[R-G] Agent Kolar, Bush’s new hope for destabilizing Cuba
Anthony Fenton
fentona at shaw.ca
Sat Apr 26 14:20:49 MDT 2008
Agent Kolar, Bush’s new hope for destabilizing Cuba
BY JEAN-GUY ALLARD —Granma International staff writer—
http://www.granma.cu/ingles/2008/abril/vier25/kolar.html
• CAUGHT up in a series of scandals that erased what little
credibility it had on the Cuba issue, the Bush administration, which
until now trusted that its Cuban-American mercenaries would succeed in
destabilizing the country, has placed its hopes in the none-too-clean
hands of an astute Czech, a fitting student of its spy services.
Selected and recruited by the CIA in the late 1980s, Petr "Peter"
Kolar, ambassador of the Czech Republic in Washington, moved in less
than three years from a building maintenance employee and mail clerk
to chief researcher at the Institute of Strategic Studies attached to
the Ministry of Defense in Prague.
This was thanks to a little push forward by his friend Vaclav Havel,
also connected to the U.S. intelligence pipelines.
Kolar began his dizzying ascent after the collapse of the socialist
state in the former Czechoslovakia, when his masters sent him,
overnight, to Washington to begin a training program for his new
tasks, according to his official biography. This training program was
at the Woodrow Wilson International Center (WWIC), an institution
funded and run by the U.S. government.
What his biography doesn’t say is that the WWIC, attached to the
University of Princeton, is as closely tied to the CIA as white on
rice. So much so, in fact, that the notorious former CIA director,
Allen W. Dulles, bequeathed his personal archives to that institute.

# [Written task A]
List every job or post that the Kolar article says Petr Kolar has held.
# [Written task B]
Answer these questions using the Kolar article:
(i) Which agency recruited Kolar, and when?
(ii) At which institution did Kolar's Washington training program take place?
(iii) Who left his personal archives to that institution?
# [Written task C]
Extend the Kolar article from where it stops.
Nothing in the listing is needed for these tasks.

# [Given material]
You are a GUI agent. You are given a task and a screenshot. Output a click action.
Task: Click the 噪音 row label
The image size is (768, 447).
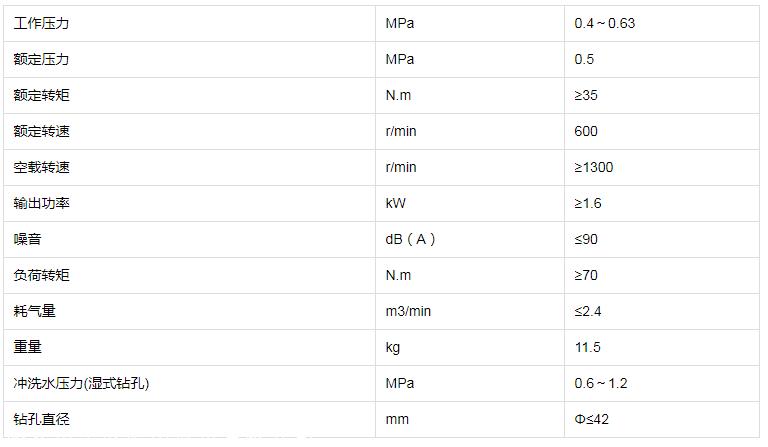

# [Exercise response A]
- Ambassador of the Czech Republic in Washington
- Building maintenance employee
- Mail clerk
- Chief researcher at the Institute of Strategic Studies attached to the Ministry of Defense in Prague

# [Exercise response B]
(i) The CIA, in the late 1980s.
(ii) The Woodrow Wilson International Center (WWIC).
(iii) Allen W. Dulles, the former CIA director.

# [Exercise response C]
James Billington, director of the WWIC from 1973 to 1988, began his
career as Dulles’ assistant and ended as advisor to Ronald Reagan.
According Dulles’ declassified documents, a large number of professors
from that center also worked as "high level" advisors for U.S. spy
agencies.
Lee Hamilton, its current director, has an even darker résumé. A
former congressman from the state of Indiana, he was a member of the
presidential advisory council for domestic security, secretary of the
National Security Study Group for the Department of Defense and…
secretary of the CIA advisory council on economic intelligence. Even
more serious: he was on the National Commission on Terrorist Attacks,
also known as the 9/11 Commission.
What could agent Kolar have studied in Washington, then?
What is certain is that back in Prague, the Havel connection sent him
quickly on the way to the Ministry of Foreign Affairs, where he would
rise from one intrigue to the next at rocket speed until becoming a
deputy minister.
Now Washington could reap what it had sowed.
ARRIVES WITH MAFIA FIASCO
On December 2, 2005, Doctor Kolar (he was by now called doctor),
presented his credentials to George W. Bush. He knew what the
priorities were. He waited until after the New Year’s holiday, and on
January 17, 2006, he was in Miami, where he met with some of the most
recalcitrant mafia elements.
By May, he was ready to come out as the star of the anti-Cuban show.
In a rather crude move, the conspirators chose the offices of the
Center for a Free Cuba, of the notorious CIA agent Frank Calzón, to
call a press conference. Kolar had invited a number of diplomats from
other former Eastern European socialist countries, in order to launch
what he called "an initiative to support the internal opposition in
Cuba."
Those accompanying him included Congressman Lincoln Díaz-Balart, son
of a government minister under the Fulgencio Batista dictatorship;
Caleb McCarry, head of the Bush Plan to annex Cuba; Orlando Gutiérrez
Boronat, a terrorist recruited from the Cuban Democratic Directorate;
the heavily-subsidized Sylvia Iriondo, of MAR por Cuba; Angel de Fana,
of the group Plantados hasta la Libertad y la Democracia, a
counterrevolutionary organization of ex-convicts; and Mauricio Claver
Carone, director of the U.S.-Cuba Democracy Political Action
Committee, which is dedicated to bribing congress members.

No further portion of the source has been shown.